(What you need to do)
#1 According to the news article on the Indian farmers' protests, what were the three farm laws passed last year meant to do?
#2 Carry on the news article on the Indian farmers' protests, starting right after its final sentence.

(Passage provided)
Indian farmers resume protests against Modi’s agriculture reforms

Farmers raise slogans as they make their way to Delhi to join farmers who are continuing their protest against the agricultural laws, in Beas, India. (AFP)
1 / 5
Farmers raise slogans as they make their way to Delhi to join farmers who are continuing their protest against the agricultural laws, in Beas, India. (AFP)
Indian farmers resume protests against Modi’s agriculture reforms
2 / 5
People arrive to attend a Maha Panchayat or grand village council meeting as part of a farmers' protest against farm laws in Muzaffarnagar in the northern state of Uttar Pradesh, India, September 5, 2021. (Reuters)
Indian farmers resume protests against Modi’s agriculture reforms
3 / 5
People attend a Maha Panchayat or grand village council meeting as part of a farmers' protest against farm laws in Muzaffarnagar in the northern state of Uttar Pradesh, India, September 5, 2021. (Reuters)
Indian farmers resume protests against Modi’s agriculture reforms
4 / 5
A farmer sits on a tractor as he attends a Maha Panchayat or grand village council meeting as part of a protest against farm laws in Muzaffarnagar in the northern state of Uttar Pradesh, India, September 5, 2021. (Reuters)
Indian farmers resume protests against Modi’s agriculture reforms
5 / 5
People arrive to attend a Maha Panchayat or grand village council meeting as part of a farmers' protest against farm laws in Muzaffarnagar in the northern state of Uttar Pradesh, India, September 5, 2021. (Reuters)
Short Url
Updated 06 September 2021

Indian farmers resume protests against Modi’s agriculture reforms

Farmers raise slogans as they make their way to Delhi to join farmers who are continuing their protest against the agricultural laws, in Beas, India. (AFP)
  • More than 500,000 farmers attended the rally in the city of Muzaffarnagar, according to local police
  • Over the past 8 months, tens of thousands of farmers have camped on highways to New Delhi to oppose the laws

NEW DELHI: More than 250,000 farmers rallied in Muzaffarnagar in India’s northern Uttar Pradesh state on Sunday in renewed protests against Prime Minister Narendra Modi’s agricultural reforms.
Farmers from Punjab, Haryana and Uttar Pradesh, where most of the country’s agriculture is concentrated and yields are high, have been protesting since September 2020, holding firm on their demand that three farm laws passed last year to open agricultural trade to private companies be scrapped.

(Data extracts)
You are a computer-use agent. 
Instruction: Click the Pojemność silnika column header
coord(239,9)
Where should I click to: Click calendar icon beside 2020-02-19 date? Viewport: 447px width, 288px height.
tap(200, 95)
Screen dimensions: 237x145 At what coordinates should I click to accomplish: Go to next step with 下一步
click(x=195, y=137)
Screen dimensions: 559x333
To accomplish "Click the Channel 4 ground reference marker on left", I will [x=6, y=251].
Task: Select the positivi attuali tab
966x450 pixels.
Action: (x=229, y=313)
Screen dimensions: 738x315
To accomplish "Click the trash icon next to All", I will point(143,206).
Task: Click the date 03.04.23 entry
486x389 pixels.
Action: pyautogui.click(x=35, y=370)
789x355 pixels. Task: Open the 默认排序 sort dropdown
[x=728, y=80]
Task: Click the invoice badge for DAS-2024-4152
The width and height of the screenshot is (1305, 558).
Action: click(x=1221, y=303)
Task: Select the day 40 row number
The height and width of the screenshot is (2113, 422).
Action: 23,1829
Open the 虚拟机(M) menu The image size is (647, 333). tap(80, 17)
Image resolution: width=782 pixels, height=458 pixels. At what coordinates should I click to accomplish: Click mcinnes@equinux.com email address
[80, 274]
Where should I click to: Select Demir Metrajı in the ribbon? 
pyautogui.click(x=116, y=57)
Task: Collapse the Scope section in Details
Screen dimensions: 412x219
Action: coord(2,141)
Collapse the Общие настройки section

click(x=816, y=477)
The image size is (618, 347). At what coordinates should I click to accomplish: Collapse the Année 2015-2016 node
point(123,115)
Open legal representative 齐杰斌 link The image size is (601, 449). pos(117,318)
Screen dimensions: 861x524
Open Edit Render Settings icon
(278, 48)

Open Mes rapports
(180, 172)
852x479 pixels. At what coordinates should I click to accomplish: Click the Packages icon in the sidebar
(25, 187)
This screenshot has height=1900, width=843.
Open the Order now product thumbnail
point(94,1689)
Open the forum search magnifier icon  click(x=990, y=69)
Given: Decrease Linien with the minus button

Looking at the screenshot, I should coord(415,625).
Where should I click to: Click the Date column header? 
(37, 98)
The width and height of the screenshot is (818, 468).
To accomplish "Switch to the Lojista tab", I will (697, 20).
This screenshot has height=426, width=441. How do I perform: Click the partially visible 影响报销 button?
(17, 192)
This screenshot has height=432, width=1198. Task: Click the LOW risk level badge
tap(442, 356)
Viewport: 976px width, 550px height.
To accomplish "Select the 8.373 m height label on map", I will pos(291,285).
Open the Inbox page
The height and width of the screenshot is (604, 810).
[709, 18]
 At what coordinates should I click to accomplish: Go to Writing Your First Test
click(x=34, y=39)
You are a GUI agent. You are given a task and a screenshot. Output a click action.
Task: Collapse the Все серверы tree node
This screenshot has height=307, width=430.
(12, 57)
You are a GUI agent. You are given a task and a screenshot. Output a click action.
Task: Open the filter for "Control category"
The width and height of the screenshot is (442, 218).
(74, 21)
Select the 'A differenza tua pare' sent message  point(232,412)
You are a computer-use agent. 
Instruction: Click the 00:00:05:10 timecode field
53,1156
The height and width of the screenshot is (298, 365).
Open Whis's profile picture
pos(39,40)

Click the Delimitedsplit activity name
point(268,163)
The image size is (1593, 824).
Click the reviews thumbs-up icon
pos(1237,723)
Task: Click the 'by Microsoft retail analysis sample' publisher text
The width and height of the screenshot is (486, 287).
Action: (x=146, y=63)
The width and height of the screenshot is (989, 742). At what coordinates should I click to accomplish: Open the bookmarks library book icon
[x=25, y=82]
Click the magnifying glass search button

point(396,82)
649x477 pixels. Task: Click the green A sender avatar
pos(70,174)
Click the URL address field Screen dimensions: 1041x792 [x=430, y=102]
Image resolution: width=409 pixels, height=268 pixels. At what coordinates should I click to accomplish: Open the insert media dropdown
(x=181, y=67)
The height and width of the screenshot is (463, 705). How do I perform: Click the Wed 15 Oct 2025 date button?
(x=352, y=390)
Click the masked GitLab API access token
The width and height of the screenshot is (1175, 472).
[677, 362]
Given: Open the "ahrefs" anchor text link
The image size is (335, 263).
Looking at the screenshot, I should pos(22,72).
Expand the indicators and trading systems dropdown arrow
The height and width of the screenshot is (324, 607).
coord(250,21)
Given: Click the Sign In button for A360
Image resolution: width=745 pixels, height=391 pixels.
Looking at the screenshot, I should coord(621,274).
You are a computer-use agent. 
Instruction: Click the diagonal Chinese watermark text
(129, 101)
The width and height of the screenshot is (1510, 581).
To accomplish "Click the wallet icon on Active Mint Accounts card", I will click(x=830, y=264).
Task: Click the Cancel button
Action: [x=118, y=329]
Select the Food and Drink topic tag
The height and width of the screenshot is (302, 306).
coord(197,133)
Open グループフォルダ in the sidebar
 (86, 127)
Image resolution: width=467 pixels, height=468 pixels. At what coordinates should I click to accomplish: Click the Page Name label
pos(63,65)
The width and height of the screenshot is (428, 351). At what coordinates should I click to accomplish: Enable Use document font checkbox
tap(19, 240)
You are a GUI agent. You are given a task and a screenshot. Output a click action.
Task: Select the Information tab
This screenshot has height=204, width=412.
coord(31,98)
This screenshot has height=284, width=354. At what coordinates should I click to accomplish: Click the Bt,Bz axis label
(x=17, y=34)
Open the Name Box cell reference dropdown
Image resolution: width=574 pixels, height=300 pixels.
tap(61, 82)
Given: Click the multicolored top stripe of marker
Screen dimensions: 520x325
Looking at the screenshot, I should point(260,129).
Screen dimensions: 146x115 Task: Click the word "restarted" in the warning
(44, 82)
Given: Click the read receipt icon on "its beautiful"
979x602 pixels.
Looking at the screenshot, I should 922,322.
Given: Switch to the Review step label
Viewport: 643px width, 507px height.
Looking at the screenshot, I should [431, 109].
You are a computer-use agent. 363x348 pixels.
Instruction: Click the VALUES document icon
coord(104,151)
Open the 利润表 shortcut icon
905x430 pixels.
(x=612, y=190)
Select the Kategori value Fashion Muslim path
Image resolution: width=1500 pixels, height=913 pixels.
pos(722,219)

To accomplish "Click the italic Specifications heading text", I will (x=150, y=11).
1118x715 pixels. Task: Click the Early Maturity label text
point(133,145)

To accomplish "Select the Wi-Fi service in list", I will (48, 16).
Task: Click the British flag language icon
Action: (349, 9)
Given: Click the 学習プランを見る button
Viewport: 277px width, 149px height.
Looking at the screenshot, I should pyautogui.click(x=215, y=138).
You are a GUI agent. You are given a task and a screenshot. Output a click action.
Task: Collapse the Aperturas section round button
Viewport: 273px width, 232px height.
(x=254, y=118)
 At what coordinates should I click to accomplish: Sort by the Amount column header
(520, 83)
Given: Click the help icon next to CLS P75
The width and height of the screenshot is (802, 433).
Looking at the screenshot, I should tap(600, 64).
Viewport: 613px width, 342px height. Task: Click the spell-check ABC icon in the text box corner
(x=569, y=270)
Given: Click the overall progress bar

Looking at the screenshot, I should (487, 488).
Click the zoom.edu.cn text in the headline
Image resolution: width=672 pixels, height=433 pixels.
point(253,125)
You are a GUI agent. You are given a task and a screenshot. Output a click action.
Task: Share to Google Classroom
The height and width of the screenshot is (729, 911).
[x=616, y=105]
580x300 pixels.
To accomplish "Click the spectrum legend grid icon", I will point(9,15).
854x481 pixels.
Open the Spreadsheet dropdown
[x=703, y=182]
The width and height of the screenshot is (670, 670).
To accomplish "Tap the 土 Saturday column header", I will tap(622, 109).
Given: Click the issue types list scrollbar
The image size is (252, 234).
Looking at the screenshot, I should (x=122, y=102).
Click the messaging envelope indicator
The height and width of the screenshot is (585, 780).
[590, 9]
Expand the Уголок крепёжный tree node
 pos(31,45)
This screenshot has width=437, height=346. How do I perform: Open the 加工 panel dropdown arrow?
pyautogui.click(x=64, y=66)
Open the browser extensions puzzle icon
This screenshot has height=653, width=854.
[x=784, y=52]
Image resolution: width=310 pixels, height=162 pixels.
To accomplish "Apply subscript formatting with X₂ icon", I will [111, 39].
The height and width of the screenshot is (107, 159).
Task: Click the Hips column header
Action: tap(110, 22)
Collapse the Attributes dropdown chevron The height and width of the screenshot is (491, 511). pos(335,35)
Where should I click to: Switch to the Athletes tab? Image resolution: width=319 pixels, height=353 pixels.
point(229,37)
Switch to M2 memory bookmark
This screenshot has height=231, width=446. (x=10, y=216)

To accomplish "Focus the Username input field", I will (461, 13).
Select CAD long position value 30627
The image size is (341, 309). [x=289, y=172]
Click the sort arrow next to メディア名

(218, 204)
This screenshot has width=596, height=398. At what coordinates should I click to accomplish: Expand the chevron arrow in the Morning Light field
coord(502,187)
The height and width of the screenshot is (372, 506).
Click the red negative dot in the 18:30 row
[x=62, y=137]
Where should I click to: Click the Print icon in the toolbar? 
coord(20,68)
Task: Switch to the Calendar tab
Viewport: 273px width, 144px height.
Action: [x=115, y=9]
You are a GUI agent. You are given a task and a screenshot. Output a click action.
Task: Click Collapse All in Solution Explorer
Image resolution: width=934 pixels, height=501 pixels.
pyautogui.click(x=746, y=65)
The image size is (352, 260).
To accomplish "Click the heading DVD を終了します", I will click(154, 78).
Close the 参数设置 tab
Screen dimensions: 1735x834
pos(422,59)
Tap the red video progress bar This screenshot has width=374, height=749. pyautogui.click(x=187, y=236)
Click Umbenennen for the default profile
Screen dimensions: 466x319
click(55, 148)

(Written responses)
#1 They were passed to open agricultural trade to private companies.

#2
While their demonstrations have been less intense in the past few months due to India’s deadly second wave of the coronavirus in March-May, and later the cropping season, Sunday’s rally is seen as a resumption of mass agitation, coming as local elections in Uttar Pradesh — India’s most populous state — are six months away.
“The rally today is an attempt to expand the farmers’ protest and take to different parts of Uttar Pradesh, which is going to the elections soon,” Ashutosh Mishra, leader of the All India Kisan Sangharsh Coordination Committee — an umbrella body of farmer organizations — told Arab News. “The Uttar Pradesh state is going to the polls, and we know that the BJP government works only out of election fear and we want to teach them a lesson,” he said.
“Farmers will spread out to all villages of the state and tell people to vote out the BJP if they don’t act against the three farm laws.” Uttar Pradesh is a crucial state for Indian politics, and if the BJP loses its local polls it may not succeed in the next general election.
Agriculture employs more than 200 million Indians and is the key employer of the country’s workforce.
“The BJP is arrogant and to save its corporate friends it is willing to sacrifice the farming community where 60 percent of Indians find employment,” said farmer leader Sunil Pradhan of the Bhartiya Kisan Union.
“We are left with no option but to launch an open front against the ruling party for its anti-farmer and pro-corporate policies.”
The ruling party sees the protest as “politically motivated.”
“There are people who are doing politics in the name of farmers and it is they who have opened fronts against the BJP,” BJP Uttar Pradesh spokesperson Rakesh Tripathi told Arab News.

“It is a politically motivated agitation and it’s not going to have any impact on people.”

India’s Bharatiya Janata Party government has held 10 rounds of talks with farmers since the beginning of the protests and offered to postpone the implementation of the new laws for 15 months. Protesters have rejected the offer, demanding that the laws be revoked altogether.

Tripathi said that the government was still willing to return to the negotiating table.

“The government is still open to talks,” he said. “The farmer leaders are spreading anarchy through their stubborn approach and if they want to talk with the government they should come out with an open mind and the government will engage with them.”

The resumption of mass farmer rallies may, however, prove expensive for the BJP.

“In democracy, you show your strength when you gather in large numbers. Farmers are showing their strength,” political analyst Surya Pratap Singh, based in Lucknow, the capital of Uttar Pradesh, told Arab News.

“What you are seeing in the gathering today is a reflection of anti-establishment feelings among the people,” he said. “The rally will affect the fortune of the BJP government. It might uproot the government in the next elections.”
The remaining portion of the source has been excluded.